_Problem to solve_
Some of the lines below need repeating. Reproduce exactly those between the lines holding "Click Tilføj sammenligning" and "Task: Select the samo 49,90 KM price", inclusive.

--------------------------------

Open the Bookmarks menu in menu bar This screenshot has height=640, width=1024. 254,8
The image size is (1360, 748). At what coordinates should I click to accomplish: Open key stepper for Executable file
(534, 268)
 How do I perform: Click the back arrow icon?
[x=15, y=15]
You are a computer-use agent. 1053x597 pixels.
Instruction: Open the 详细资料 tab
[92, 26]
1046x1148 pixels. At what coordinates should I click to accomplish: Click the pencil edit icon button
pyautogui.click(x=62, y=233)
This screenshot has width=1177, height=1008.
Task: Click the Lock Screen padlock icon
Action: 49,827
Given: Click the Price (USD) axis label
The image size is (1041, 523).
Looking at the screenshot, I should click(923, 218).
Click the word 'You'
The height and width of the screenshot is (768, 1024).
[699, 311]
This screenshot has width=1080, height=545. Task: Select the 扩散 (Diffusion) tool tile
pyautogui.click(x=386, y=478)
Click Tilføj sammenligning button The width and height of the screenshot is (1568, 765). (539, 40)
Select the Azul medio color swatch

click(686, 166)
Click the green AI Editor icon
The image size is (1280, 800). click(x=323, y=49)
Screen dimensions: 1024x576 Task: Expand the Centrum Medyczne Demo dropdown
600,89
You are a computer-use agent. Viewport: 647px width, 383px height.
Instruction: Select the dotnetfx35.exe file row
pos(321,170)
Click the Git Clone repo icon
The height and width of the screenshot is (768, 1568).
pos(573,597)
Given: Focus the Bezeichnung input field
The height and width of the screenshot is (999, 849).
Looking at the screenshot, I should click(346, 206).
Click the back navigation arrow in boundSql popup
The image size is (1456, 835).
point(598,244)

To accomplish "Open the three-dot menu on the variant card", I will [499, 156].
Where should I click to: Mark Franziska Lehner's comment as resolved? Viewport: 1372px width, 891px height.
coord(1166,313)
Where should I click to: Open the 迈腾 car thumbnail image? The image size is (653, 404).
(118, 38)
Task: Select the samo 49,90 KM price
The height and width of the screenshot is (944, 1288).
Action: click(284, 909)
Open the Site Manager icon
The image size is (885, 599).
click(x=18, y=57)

--------------------------------

_Response for this exercise_
Click Tilføj sammenligning button The width and height of the screenshot is (1568, 765). (539, 40)
Select the Azul medio color swatch

click(686, 166)
Click the green AI Editor icon
The image size is (1280, 800). click(x=323, y=49)
Screen dimensions: 1024x576 Task: Expand the Centrum Medyczne Demo dropdown
600,89
You are a computer-use agent. Viewport: 647px width, 383px height.
Instruction: Select the dotnetfx35.exe file row
pos(321,170)
Click the Git Clone repo icon
The height and width of the screenshot is (768, 1568).
pos(573,597)
Given: Focus the Bezeichnung input field
The height and width of the screenshot is (999, 849).
Looking at the screenshot, I should click(346, 206).
Click the back navigation arrow in boundSql popup
The image size is (1456, 835).
point(598,244)

To accomplish "Open the three-dot menu on the variant card", I will [499, 156].
Where should I click to: Mark Franziska Lehner's comment as resolved? Viewport: 1372px width, 891px height.
coord(1166,313)
Where should I click to: Open the 迈腾 car thumbnail image? The image size is (653, 404).
(118, 38)
Task: Select the samo 49,90 KM price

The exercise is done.